- _TASK REQUIREMENTS_: Copy the rows verbatim, from the line containing "Where should I click to: Open" through the line containing "tap(340, 362)".

- _TASK INPUTS_:
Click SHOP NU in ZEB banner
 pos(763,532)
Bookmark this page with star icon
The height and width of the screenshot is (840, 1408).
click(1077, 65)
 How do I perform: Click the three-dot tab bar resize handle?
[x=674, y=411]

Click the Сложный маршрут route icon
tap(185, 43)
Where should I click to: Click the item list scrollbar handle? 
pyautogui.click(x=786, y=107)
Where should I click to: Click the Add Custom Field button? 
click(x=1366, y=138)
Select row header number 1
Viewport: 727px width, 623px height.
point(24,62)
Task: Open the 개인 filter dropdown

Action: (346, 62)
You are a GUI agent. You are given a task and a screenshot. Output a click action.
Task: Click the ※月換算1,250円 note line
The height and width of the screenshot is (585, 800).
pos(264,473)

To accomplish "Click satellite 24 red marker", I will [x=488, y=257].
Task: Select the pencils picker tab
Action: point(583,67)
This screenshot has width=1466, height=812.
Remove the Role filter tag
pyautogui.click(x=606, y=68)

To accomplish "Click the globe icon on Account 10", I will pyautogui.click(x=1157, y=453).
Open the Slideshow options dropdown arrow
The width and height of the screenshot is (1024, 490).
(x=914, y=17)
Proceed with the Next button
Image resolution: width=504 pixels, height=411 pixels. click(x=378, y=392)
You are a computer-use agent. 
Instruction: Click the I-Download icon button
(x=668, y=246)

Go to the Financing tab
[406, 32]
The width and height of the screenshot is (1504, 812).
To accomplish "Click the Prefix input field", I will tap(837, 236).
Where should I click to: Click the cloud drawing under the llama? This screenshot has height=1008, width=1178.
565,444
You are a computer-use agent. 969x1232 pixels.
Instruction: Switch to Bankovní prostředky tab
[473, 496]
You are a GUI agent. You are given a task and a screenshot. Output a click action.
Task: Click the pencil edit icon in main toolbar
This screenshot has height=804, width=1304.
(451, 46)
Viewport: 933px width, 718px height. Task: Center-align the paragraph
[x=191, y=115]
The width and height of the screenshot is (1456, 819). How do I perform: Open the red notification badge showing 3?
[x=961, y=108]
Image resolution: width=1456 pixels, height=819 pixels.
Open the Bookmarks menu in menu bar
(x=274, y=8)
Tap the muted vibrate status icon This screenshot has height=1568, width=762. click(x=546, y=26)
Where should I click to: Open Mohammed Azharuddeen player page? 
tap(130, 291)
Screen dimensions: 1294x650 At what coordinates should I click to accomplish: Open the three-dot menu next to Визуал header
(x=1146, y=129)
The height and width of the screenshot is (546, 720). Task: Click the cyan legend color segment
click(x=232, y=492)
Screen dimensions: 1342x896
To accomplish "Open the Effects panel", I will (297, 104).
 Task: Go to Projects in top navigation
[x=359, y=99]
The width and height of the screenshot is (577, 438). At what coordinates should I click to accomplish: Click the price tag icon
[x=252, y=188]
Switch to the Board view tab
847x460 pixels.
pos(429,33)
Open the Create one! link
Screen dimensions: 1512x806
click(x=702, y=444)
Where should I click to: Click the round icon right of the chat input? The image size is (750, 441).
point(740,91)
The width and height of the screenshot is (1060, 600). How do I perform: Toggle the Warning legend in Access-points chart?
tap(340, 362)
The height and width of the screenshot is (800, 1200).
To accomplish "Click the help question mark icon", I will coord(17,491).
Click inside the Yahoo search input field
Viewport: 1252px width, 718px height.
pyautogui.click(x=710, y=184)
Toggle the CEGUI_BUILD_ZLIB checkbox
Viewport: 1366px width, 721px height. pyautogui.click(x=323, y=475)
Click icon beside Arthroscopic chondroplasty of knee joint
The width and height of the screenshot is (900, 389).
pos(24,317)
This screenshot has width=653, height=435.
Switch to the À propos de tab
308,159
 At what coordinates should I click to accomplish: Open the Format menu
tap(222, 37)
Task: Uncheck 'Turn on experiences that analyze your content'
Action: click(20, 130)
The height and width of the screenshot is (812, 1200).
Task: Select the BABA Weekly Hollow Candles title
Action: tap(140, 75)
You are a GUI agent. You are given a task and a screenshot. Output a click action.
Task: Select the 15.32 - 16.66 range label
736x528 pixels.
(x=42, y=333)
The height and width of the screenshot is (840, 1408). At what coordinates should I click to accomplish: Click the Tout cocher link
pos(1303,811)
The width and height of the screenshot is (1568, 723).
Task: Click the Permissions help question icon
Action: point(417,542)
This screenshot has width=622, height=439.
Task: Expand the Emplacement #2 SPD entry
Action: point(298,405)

- _TASK ANSWER_:
Where should I click to: Open Mohammed Azharuddeen player page? 
tap(130, 291)
Screen dimensions: 1294x650 At what coordinates should I click to accomplish: Open the three-dot menu next to Визуал header
(x=1146, y=129)
The height and width of the screenshot is (546, 720). Task: Click the cyan legend color segment
click(x=232, y=492)
Screen dimensions: 1342x896
To accomplish "Open the Effects panel", I will (297, 104).
 Task: Go to Projects in top navigation
[x=359, y=99]
The width and height of the screenshot is (577, 438). At what coordinates should I click to accomplish: Click the price tag icon
[x=252, y=188]
Switch to the Board view tab
847x460 pixels.
pos(429,33)
Open the Create one! link
Screen dimensions: 1512x806
click(x=702, y=444)
Where should I click to: Click the round icon right of the chat input? The image size is (750, 441).
point(740,91)
The width and height of the screenshot is (1060, 600). How do I perform: Toggle the Warning legend in Access-points chart?
tap(340, 362)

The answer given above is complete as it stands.